## Travail à réaliser
- 1) Traduisez en anglais la phrase suivante, tirée du texte sur Cléopâtre et ses fils : « Mais le personnage est également animé par la soif de vengeance. »
- 2) Recopiez fidèlement, dans le texte sur Cléopâtre et ses fils, le passage qui va de « Scène 4 : Antiochus » jusqu'à « renverser leur mère. ».
- 3) Pour chacune des affirmations ci-dessous, indiquez par oui ou par non si elle concorde avec le texte sur Cléopâtre et ses fils, et citez à l'identique les mots du texte qui permettent de trancher.
(a) Cléopâtre accepte simplement l'offre de ses fils de garder le pouvoir.
(b) La reine offre le trône à celui des fils qui accomplira leur vengeance.
(c) À la scène 4, Antiochus et Séleucus décident de se séparer.

Scène 3 : Antiochus et Séleucus arrivent devant Cléopâtre. La mère se plaint à ses fils de toute la douleur que le trône lui a coûtée. Mise en vis-à-vis de la scène précédente, ce développement est une véritable hypocrisie. En effet, à Laonice elle n’a cessé d’affirmer que tous ces sacrifices et ces tensions avaient été nécessaires à la conservation du pouvoir qu’elle exerce encore alors. La mère essaie d’attendrir ses fils sur la possession qu’elle a de ce trône, rien de plus. Elle se plaint. Antiochus et Séleucus disent alors à leur mère qu’elle peut garder le pouvoir aussi longtemps qu’elle le souhaite et qu’ils l’auront bien en temps voulu. Si Cléopâtre n’avait été animée que de sa soif de pouvoir elle aurait pu accepter. Mais le personnage est également animé par la soif de vengeance. Au lieu d’accepter simplement cette offre, elle saute sur l’occasion pour présenter son désir le plus cher : tuer Rodogune. Elle interprète à l’excès le refus du trône par ses fils comme un dégoût pour ce trône souillé du déshonneur de leur père. Par conséquent, elle leur indique l’ennemie à combattre pour laver leur honneur : Rodogune. Elle offre le trône à celui qui exercera leur vengeance à tous. La reine se fâche lorsqu’elle constate qu’aucun ne répond et qu’ils semblent effrayés par sa demande. Elle affirme qu’il n’y a que ce moyen de lui plaire et quitte la scène.
Scène 4 : Antiochus et Séleucus déplorent le comportement de leur mère. Ils s’effraient de son ignominie et n’espèrent plus se défaire d’elle car elle ne les aime pas. Ils le savent. Ils savent qu’ils ne sont que des instruments de vengeance pour elle. Ils décident de rester unis et d’aller voir Rodogune pour savoir comment renverser leur mère.

## Données brutes
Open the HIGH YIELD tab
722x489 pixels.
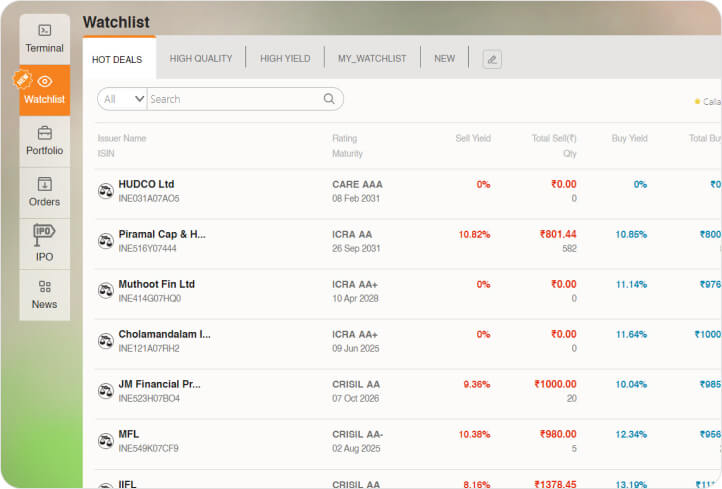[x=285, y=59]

==

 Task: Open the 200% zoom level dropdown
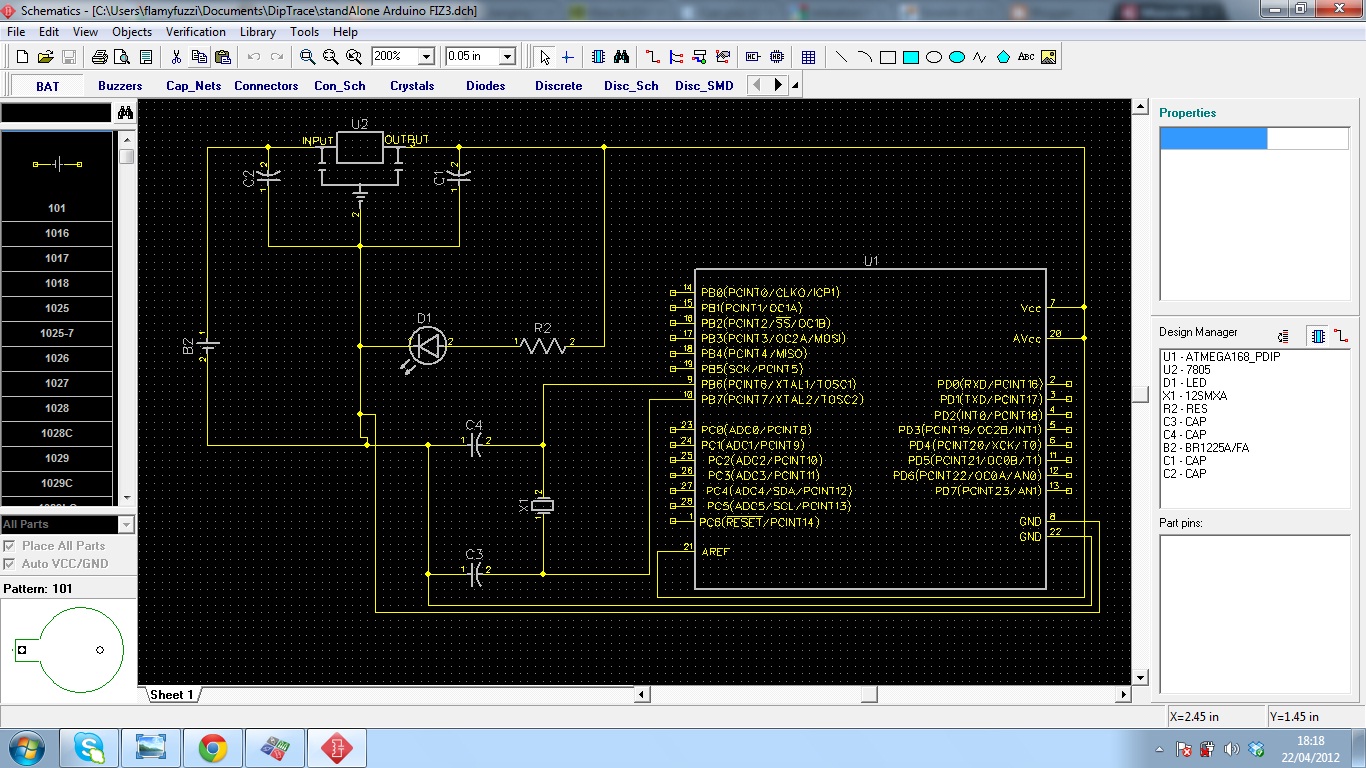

---

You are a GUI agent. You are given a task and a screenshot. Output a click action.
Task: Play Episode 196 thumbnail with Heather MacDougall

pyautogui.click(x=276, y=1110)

## Les solutions
- 1) But the character is also driven by a thirst for revenge.

- 2)
Scène 4 : Antiochus et Séleucus déplorent le comportement de leur mère. Ils s’effraient de son ignominie et n’espèrent plus se défaire d’elle car elle ne les aime pas. Ils le savent. Ils savent qu’ils ne sont que des instruments de vengeance pour elle. Ils décident de rester unis et d’aller voir Rodogune pour savoir comment renverser leur mère.

- 3)
(a) Non : « Au lieu d’accepter simplement cette offre, elle saute sur l’occasion pour présenter son désir le plus cher : tuer Rodogune. »
(b) Oui : « Elle offre le trône à celui qui exercera leur vengeance à tous. »
(c) Non : « Ils décident de rester unis et d’aller voir Rodogune pour savoir comment renverser leur mère. »